Moreover, referencing another graph, Payne-Mascall explained “that even more so we did not reach a lot of students and this really reflects mostly our primary schools where we would have struggled a bit in terms of reaching even using our printing material.”

Only 37 percent of primary school students and 38 percent of secondary school students accessed printed material.

She therefore stressed the need to return to face to face learning.

“There are significant gaps that are there that our children do have and we need to bring them back into that space where the assessments can be done, where the intervention plans can be created…” she remarked.

Furthermore, she said that “depending on the age of the child or the learning preferences everyone being online is not really having a terrific day.”

Meanwhile, Payne-Mascall spoke to some of the proposed upgrades to school facilities to ensure the protection of students and teachers.

She said that additional learning spaces will be procured to suit the number of students that will be at each site.

“Having gone into our schools we would have measured classrooms based on the social distancing protocol,” she detailed.

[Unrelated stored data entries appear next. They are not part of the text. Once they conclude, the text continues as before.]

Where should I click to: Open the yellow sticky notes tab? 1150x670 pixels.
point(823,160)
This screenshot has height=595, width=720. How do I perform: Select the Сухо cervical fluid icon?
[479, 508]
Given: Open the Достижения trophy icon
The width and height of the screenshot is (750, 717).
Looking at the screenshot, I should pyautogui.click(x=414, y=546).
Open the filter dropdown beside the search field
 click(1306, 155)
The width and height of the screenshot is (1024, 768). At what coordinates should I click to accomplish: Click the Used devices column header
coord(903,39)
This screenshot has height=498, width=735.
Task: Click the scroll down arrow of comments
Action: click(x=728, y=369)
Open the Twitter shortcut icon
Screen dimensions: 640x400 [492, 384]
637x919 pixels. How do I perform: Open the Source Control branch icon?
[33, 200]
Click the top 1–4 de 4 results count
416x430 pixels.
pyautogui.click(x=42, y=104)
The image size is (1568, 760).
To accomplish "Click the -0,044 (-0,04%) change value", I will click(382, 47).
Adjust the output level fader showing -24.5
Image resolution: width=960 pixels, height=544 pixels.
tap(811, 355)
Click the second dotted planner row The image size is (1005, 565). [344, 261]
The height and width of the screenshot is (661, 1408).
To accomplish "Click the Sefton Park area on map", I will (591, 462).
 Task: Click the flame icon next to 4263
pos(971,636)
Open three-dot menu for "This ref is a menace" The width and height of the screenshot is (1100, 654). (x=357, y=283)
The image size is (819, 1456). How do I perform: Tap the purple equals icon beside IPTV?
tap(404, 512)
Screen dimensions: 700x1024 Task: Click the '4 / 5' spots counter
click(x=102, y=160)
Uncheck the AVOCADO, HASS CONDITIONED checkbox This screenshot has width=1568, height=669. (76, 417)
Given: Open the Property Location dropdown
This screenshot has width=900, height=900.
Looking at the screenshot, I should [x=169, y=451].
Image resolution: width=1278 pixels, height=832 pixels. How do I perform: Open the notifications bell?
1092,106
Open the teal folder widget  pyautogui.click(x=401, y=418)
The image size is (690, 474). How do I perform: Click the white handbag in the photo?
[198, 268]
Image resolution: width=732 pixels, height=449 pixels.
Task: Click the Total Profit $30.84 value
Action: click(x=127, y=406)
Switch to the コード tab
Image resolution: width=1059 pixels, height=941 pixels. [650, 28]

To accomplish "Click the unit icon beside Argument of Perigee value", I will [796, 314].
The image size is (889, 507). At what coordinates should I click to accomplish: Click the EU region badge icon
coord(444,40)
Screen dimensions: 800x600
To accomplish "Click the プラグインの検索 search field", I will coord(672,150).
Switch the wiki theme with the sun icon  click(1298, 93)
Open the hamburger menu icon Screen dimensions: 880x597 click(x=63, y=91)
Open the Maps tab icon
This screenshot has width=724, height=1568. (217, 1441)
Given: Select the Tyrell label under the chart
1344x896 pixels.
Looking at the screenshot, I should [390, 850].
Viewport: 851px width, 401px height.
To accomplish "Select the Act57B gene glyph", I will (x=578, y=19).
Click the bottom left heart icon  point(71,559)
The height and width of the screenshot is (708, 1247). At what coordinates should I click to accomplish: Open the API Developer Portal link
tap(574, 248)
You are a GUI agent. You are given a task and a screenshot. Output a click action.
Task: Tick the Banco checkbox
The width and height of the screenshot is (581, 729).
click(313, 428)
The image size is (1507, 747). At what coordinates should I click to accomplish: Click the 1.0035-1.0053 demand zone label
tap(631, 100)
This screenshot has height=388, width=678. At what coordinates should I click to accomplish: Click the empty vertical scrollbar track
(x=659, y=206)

“And we have even gone to the extent to look at the water supply to ensure that we always have water on school plants…for some schools we are procuring manual pumps and in the event that our cisterns are not really standing up we are going to be putting some water tanks in place so that there is always water,” she added.

Also, additional desks, chairs, wash stations, soap and sanitizer dispensers, covered bins and protective equipment will be secured. From September 7, public school students are expected to return to school under a phased approach or schedule.